- Born: 27 December 1973 (age 52) Makamba Province, Burundi
- Education: Tumaini University (BBA) United States International University (MIR)
- Occupation: Politician
- Years active: 2005–present
- Title: Cabinet Minister for the East African Community in the cabinet of Burundi

= Leontine Nzeyimana =

Burundian politician

Leontine Nzeyimana (born 27 December 1973) is a Burundian politician who has served as Minister of East African Community Affairs, in the Office of the President of Burundi, effective 8 May 2012. She is a member of the Burundian cabinet. Prior to that, from August 2011 until May 2012, she was the elected Member of Parliament for the Province of Makamba.

==Early life and education==
Leontine Nzeyimana was born on 27 December 1979, in Nyanza Lac commune, in Makamba Province, in the southern part of Burundi. She attended local primary and secondary schools.

She studied at Tumaini University at their campus at Iringa Town (now University of Iringa), graduating in 2002, with a Bachelor of Business Administration. Her Master of International Relations degree was obtained from United States International University, in 2005.

==Career==
In 2005, Léontine Nzeyimana served as an assistant to the Chief Adviser to the "Rule of Law Project" for the rehabilitation of Burundi. She then worked at the Bank of the Republic of Burundi from 2006 until 2007, as assistant to the Central Bank Governor, where her duties included the daily itinerary of the Governor, and translation of documents from French to English and from English to French.

She then joined the United Nations Development Programme (UNDP), working there from 2007 until 2010. Her work focused on the improvement of the functioning of the Burundi judiciary.
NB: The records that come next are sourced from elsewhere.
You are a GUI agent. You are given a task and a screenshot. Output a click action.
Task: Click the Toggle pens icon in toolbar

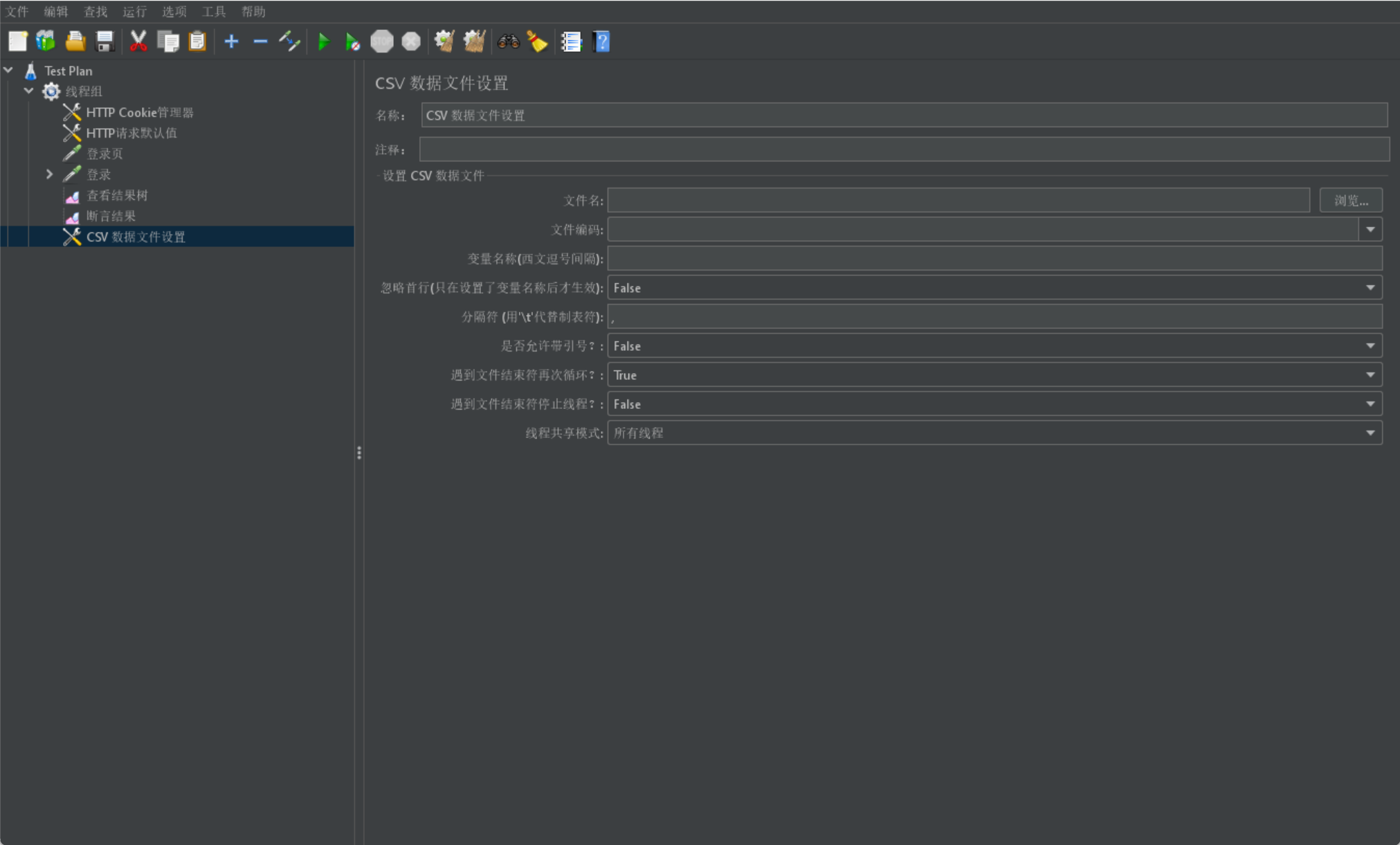[x=289, y=42]
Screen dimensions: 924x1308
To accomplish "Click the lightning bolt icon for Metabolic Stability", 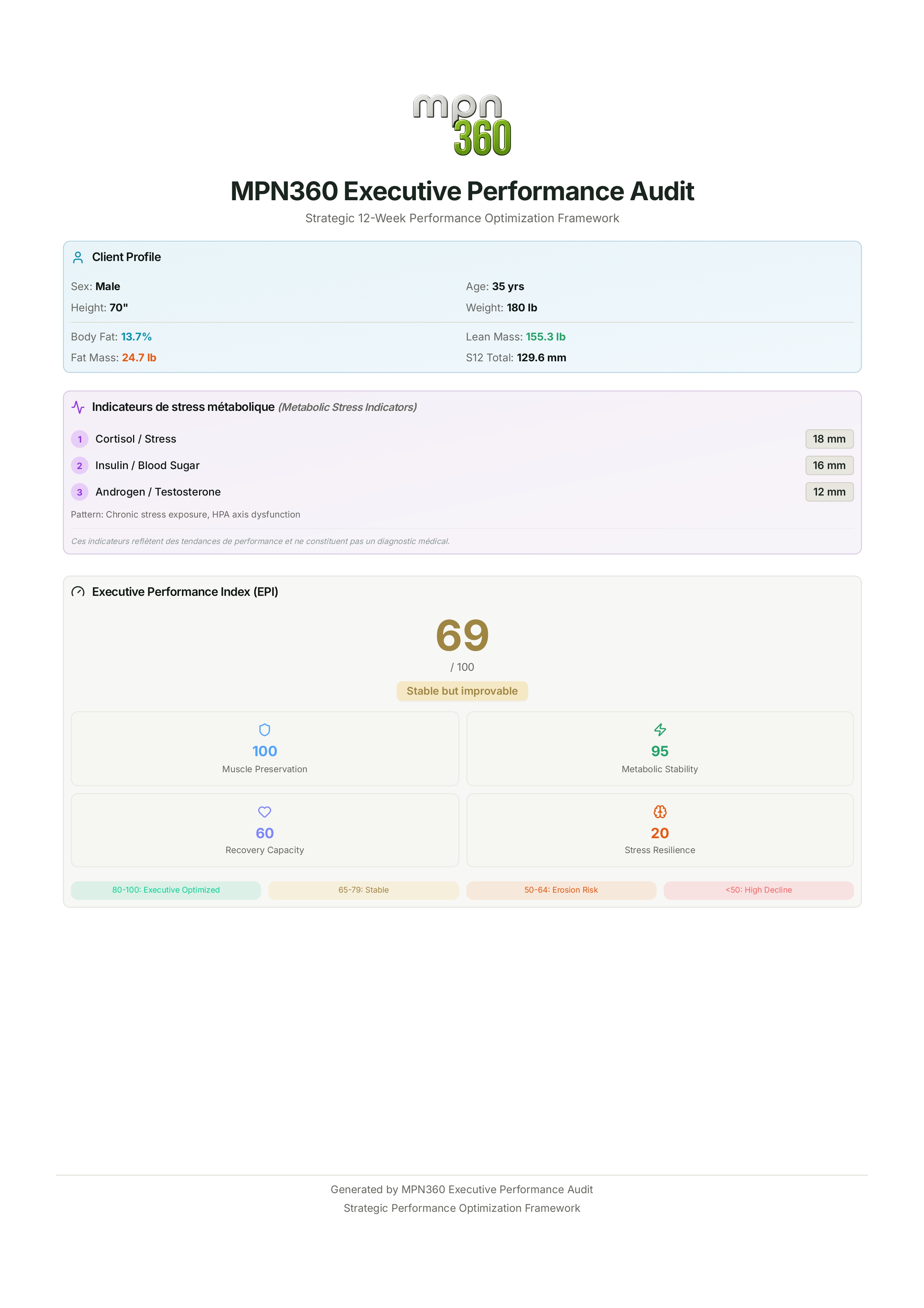I will pos(660,730).
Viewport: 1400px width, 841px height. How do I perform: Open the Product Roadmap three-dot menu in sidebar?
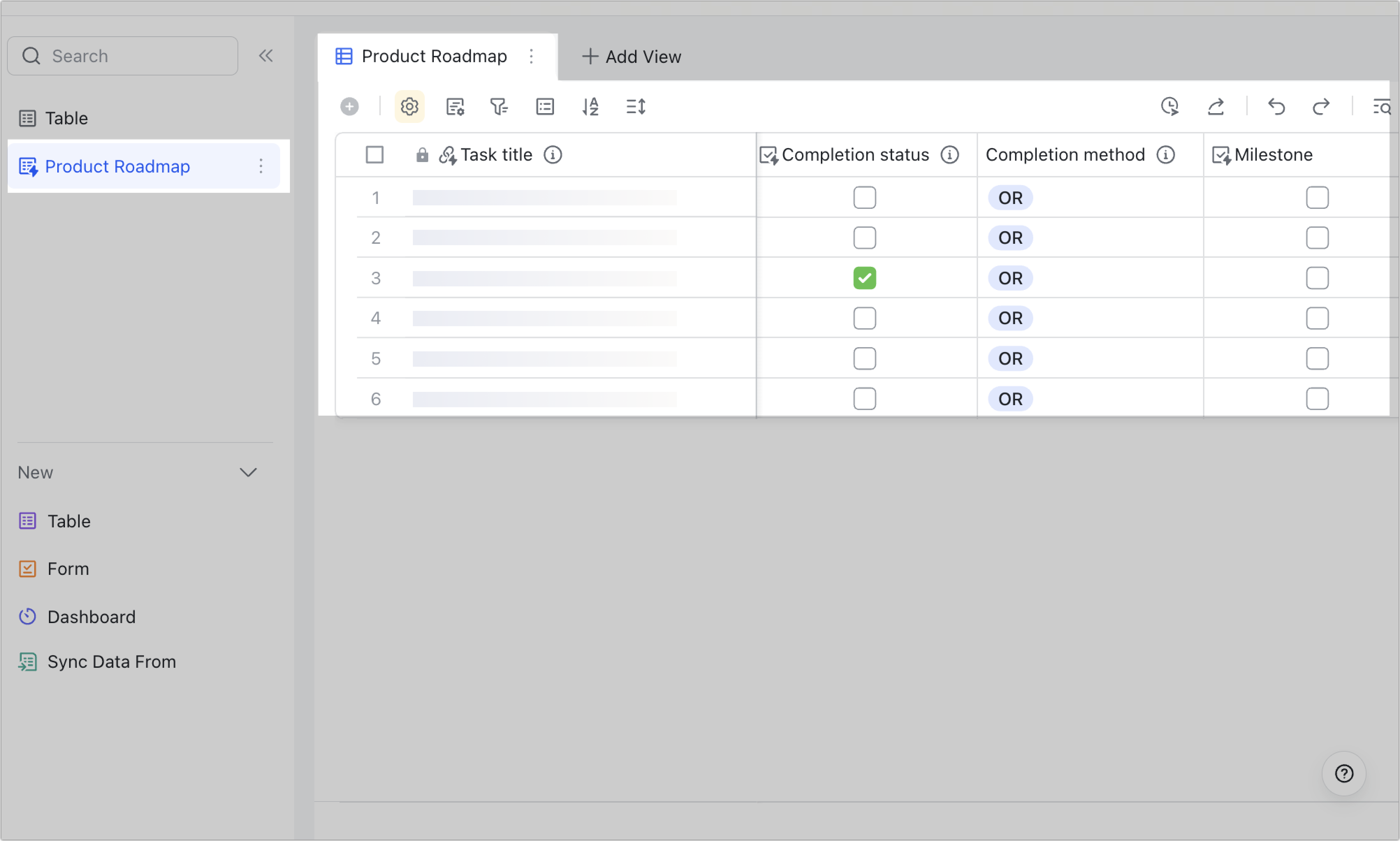[261, 166]
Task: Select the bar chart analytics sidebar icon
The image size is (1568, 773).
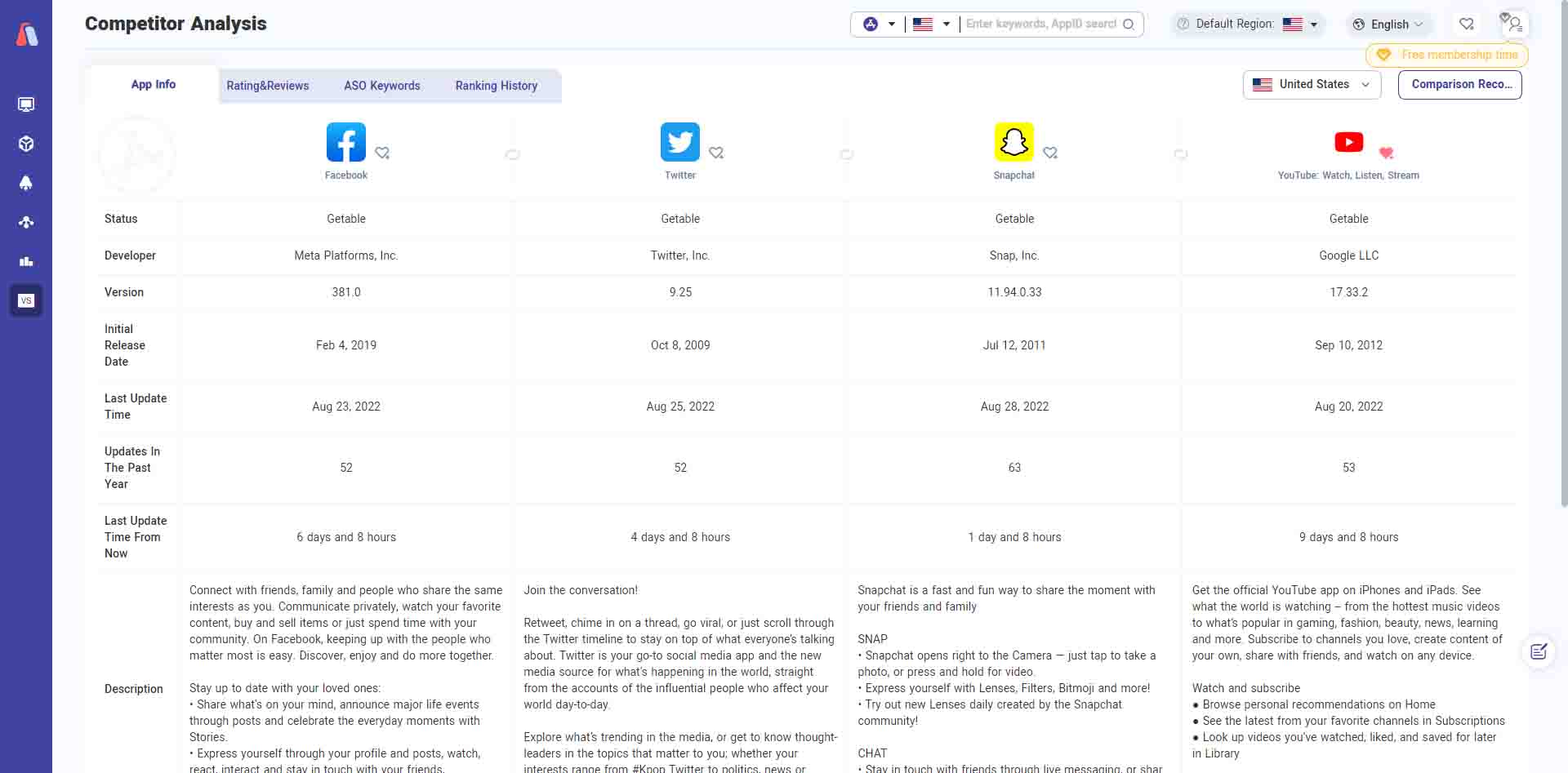Action: click(25, 261)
In addition to her ministerial duties in Burundi, Leontine Nzeyimana serves as a member of the fourth East African Legislative Assembly (2017–2022).

==Other considerations==
As a member of the Burundi National Assembly, she served as the Secretary of the Standing Committee in charge of Political Affairs, Administrative, Foreign Affairs and the East African Community.

She is reported to be fluent in four languages; Kirundi, French, English and Kiswahili.